Pagina
Duits-Nederlands Panzerbataillon groeit
Het Duits-Nederlands Panzerbataillon 414 groeit. En wel met 2 Panzerkompanien. Met deze sterkte kan de Duits-Nederlandse eenheid beginnen met opleiden en trainen. Onlangs vond in het Duitse Bergen voor het eerst een buitengewoon appèl van het bataljon plaats.
De 1e compagnie van het Panzerbataillon is nu opgericht. Die zorgt voor onderhoud, herstel, bevoorrading en heeft ook een beperkte verkenningscapaciteit. De eerste commandant van de Kompanie, Hauptmann Stephan Sehner nam de eenheidsvlag in ontvangst.
Het Nederlandse contingent bestaat vooralsnog uit het OTK-peloton. Dit jaar start de interne werving van personeel. Volgend jaar beginnen de opleidingen voor het Nederlandse tankpersoneel en wordt de 4. (NLD) Panzerkompanie opgericht.
Karel Doorman eind 2017 weer beschikbaar
De hoofdelektromotoren van Zr.Ms. Karel Doorman moeten worden aangepast. Minister Jeanine Hennis-Plasschaert verwacht dat het Joint Logistic Support Ship hierdoor niet voor de zomer van 2017 beschikbaar is. Zo liet ze onlangs per brief aan de Kamer weten.
Fabrikant General Electric onderzocht de eerste van 2 elektromotoren. Haarscheurtjes bleken er de oorzaak van dat metalen onderdelen afbraken. In overleg met Defensie en scheepsbouwer Damen Schelde Naval Shipbuilding past de fabrikant het ontwerp van de motor aan. De andere motor krijgt dezelfde aanpassing. Ook die vindt plaats bij de fabriek in Frankrijk. Modificatie aan boord is niet mogelijk. Voor het verwijderen van beide motoren zijn openingen gemaakt in 2 tussendekken van het schip.
Inzetbaarheid
Naar verwachting is het schip eind volgend jaar gereed voor operationele inzet. De marine moet voor bevoorrading en strategisch transport tot die tijd een beroep doen op de bondgenoten, in het bijzonder de Duitse marine.
Mariniers verwelkomen nieuwe leiders
Met 16 geslaagde cursisten voor de Praktische Opleiding Tot Officier der Mariniers stroomt er weer vers bloed door de hogere geledingen van de zeesoldaten. In aanwezigheid van talloze genodigden marcheerden de gelukkigen onlangs onder de oude hoofdpoort van de Van Ghentkazerne door. Hiermee kwam een einde aan 9 intensieve maanden.

Opdracht
Wie nam volgens de pagina de eenheidsvlag van de 1e compagnie van het Panzerbataillon in ontvangst?

Rijen
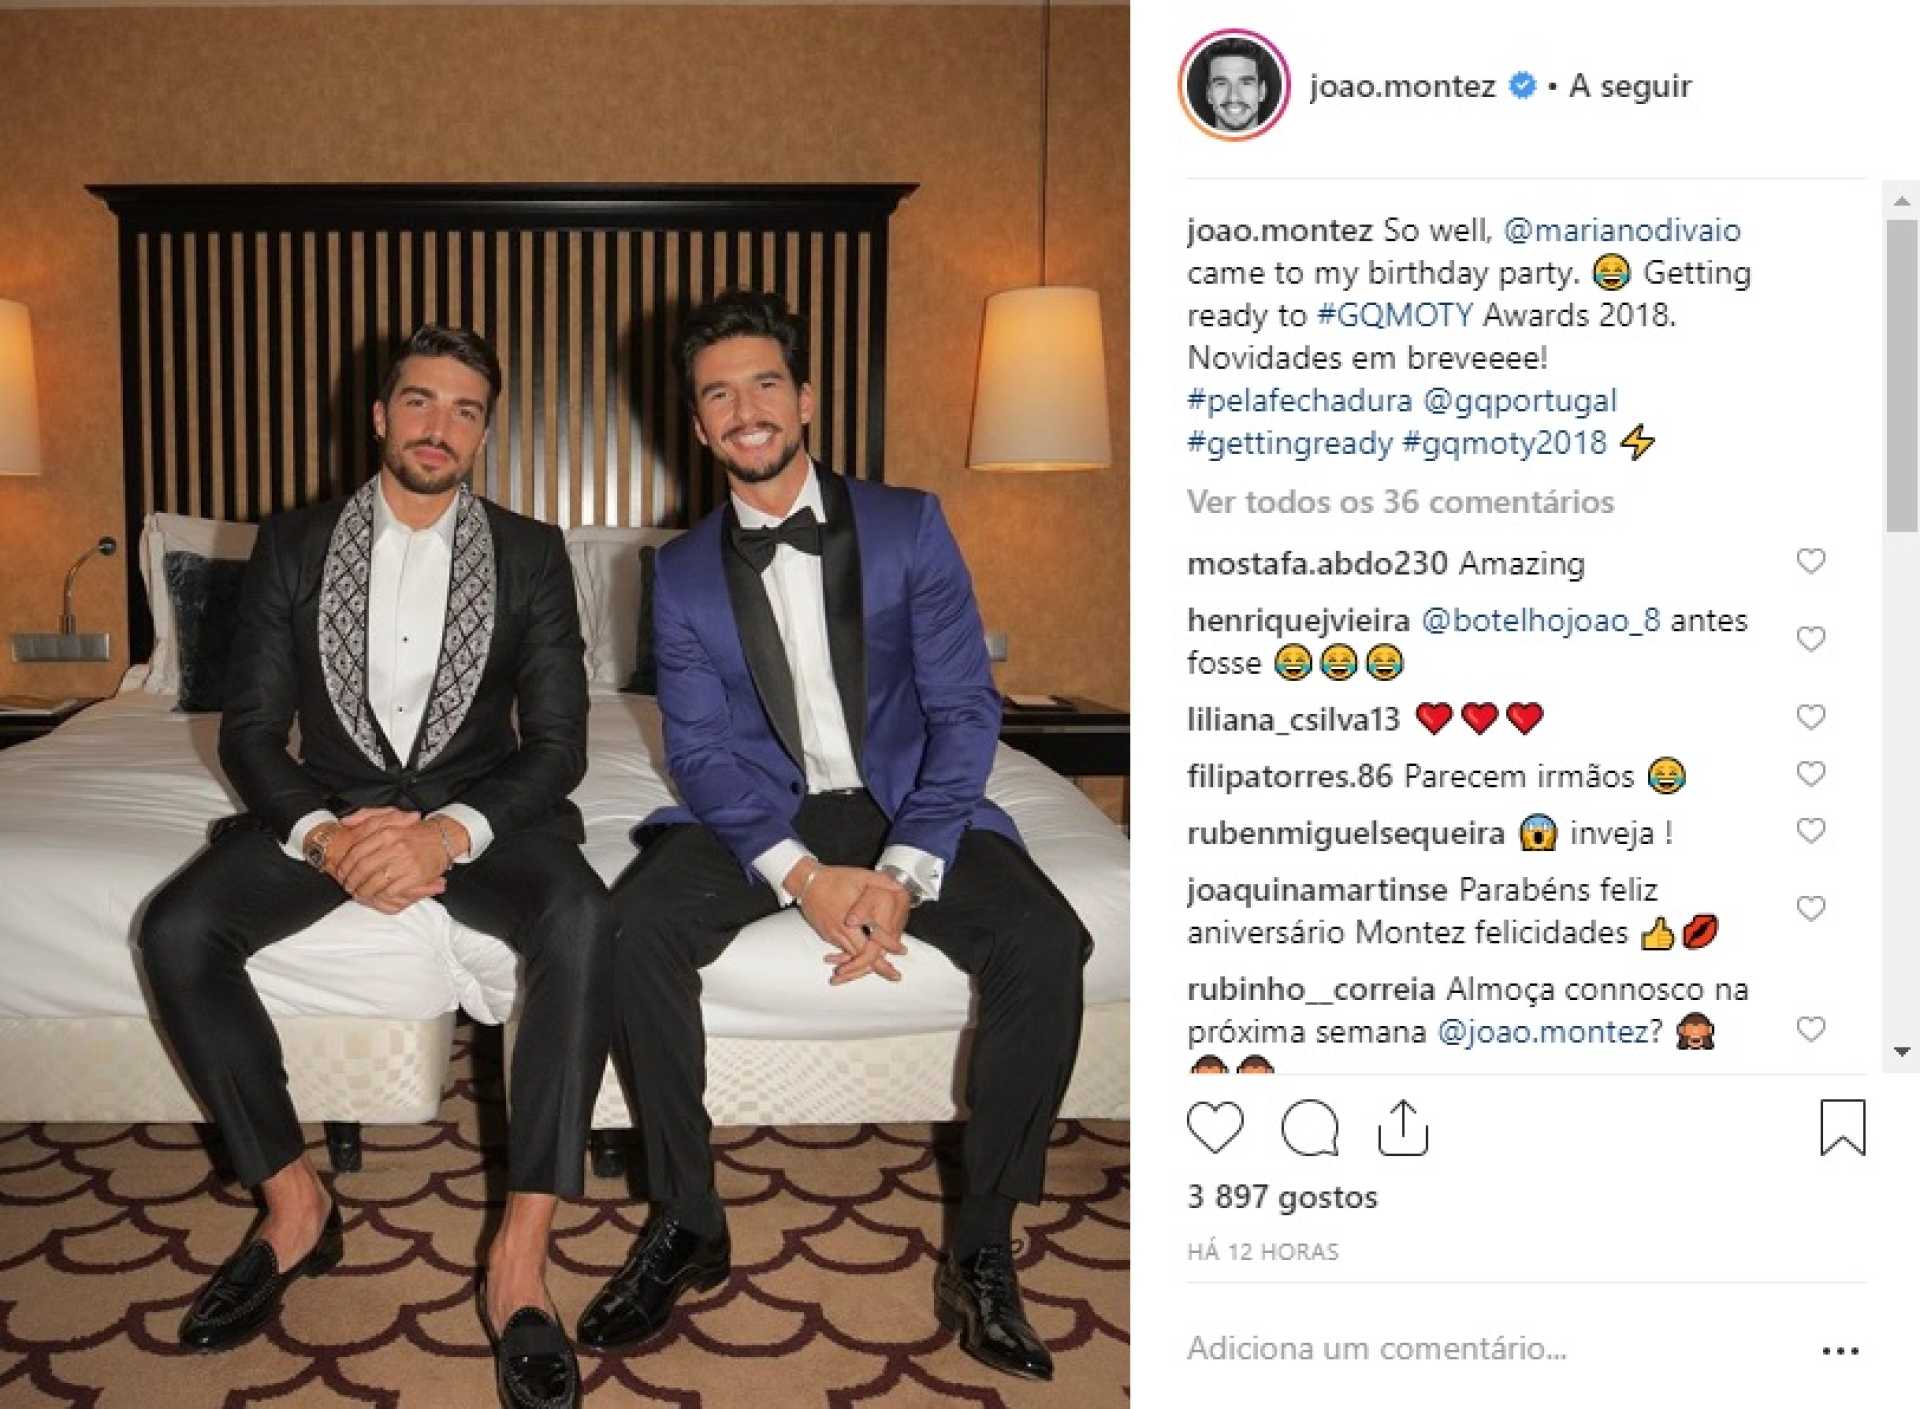Viewport: 1920px width, 1409px height.
Task: Like filipatorres.86 Parecem irmãos comment
Action: coord(1811,773)
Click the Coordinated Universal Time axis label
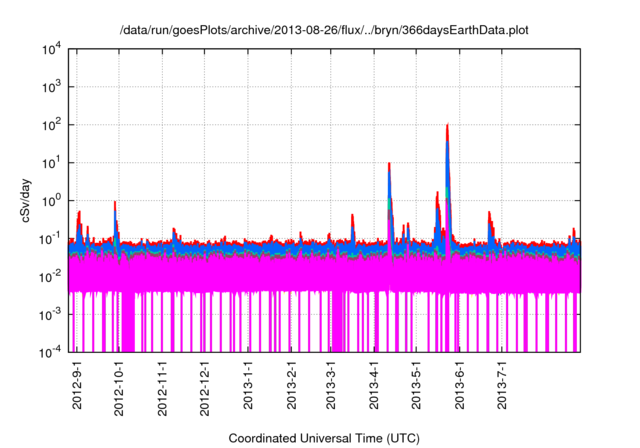 (324, 438)
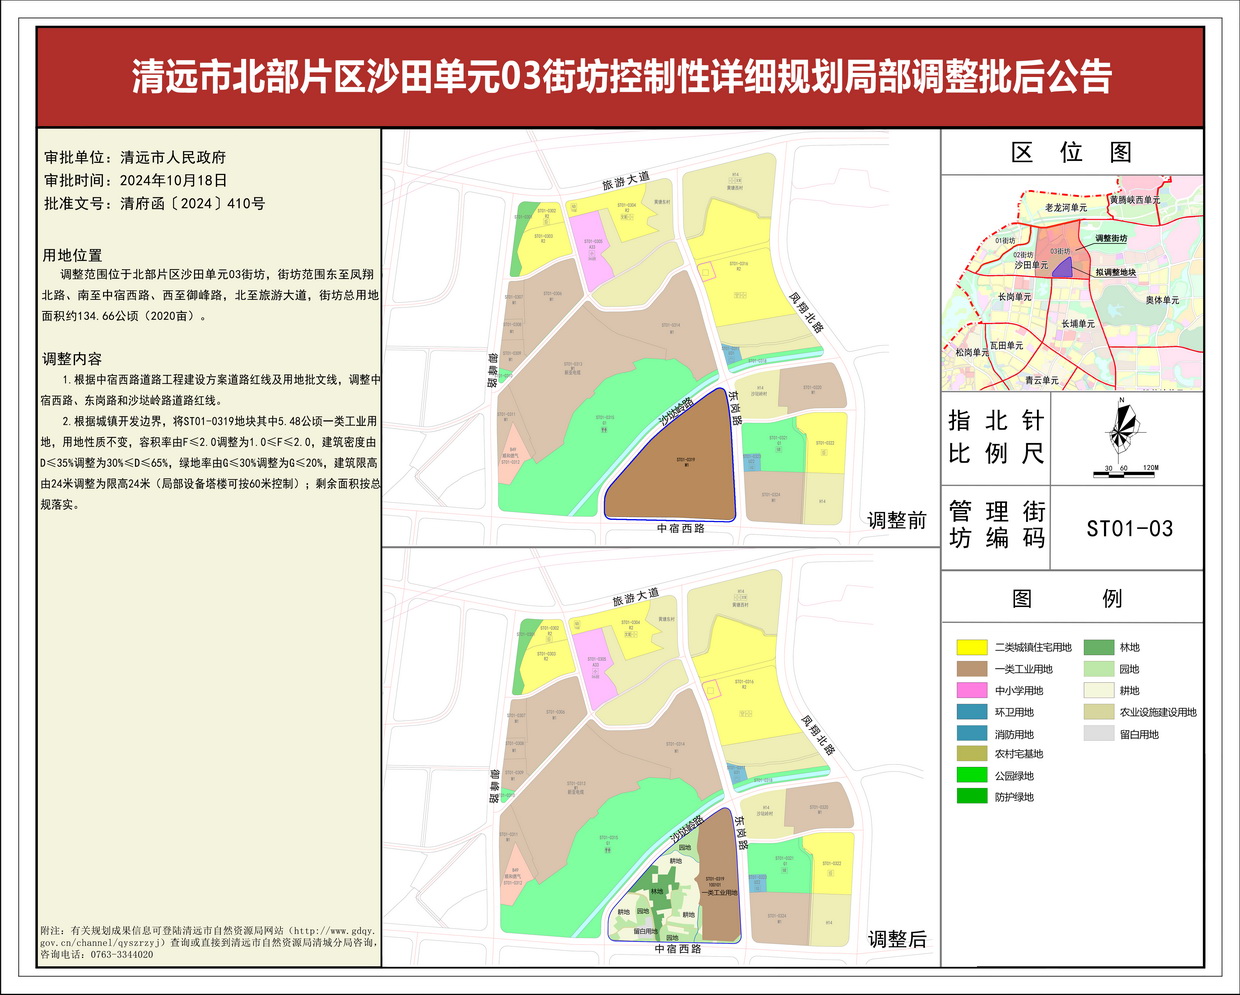
Task: Choose the 农业设施建设用地 legend swatch
Action: point(1099,712)
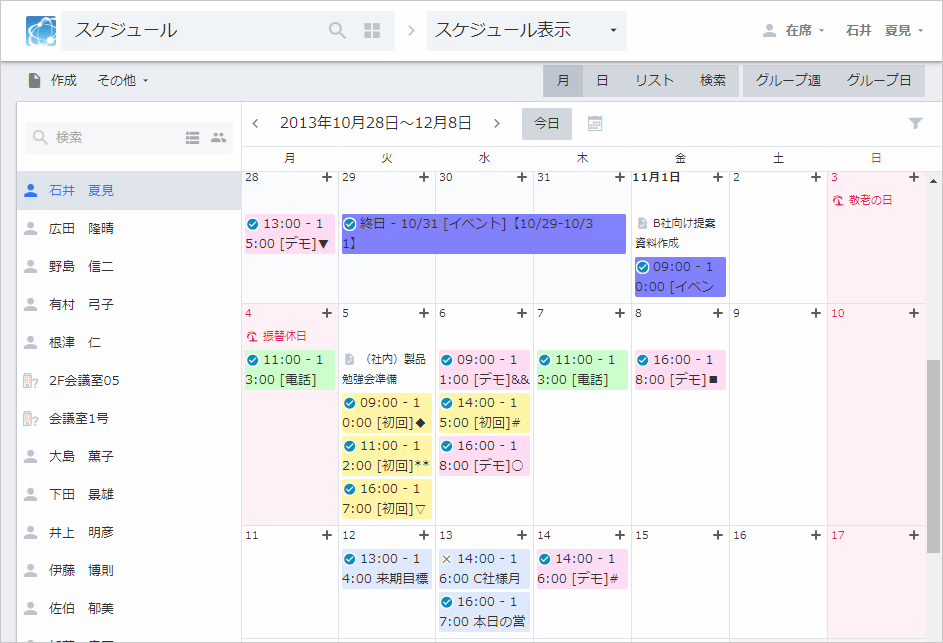Open the その他 dropdown menu
Viewport: 943px width, 643px height.
pos(122,80)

Juist antwoord
Hauptmann Stephan Sehner, de eerste commandant van de compagnie.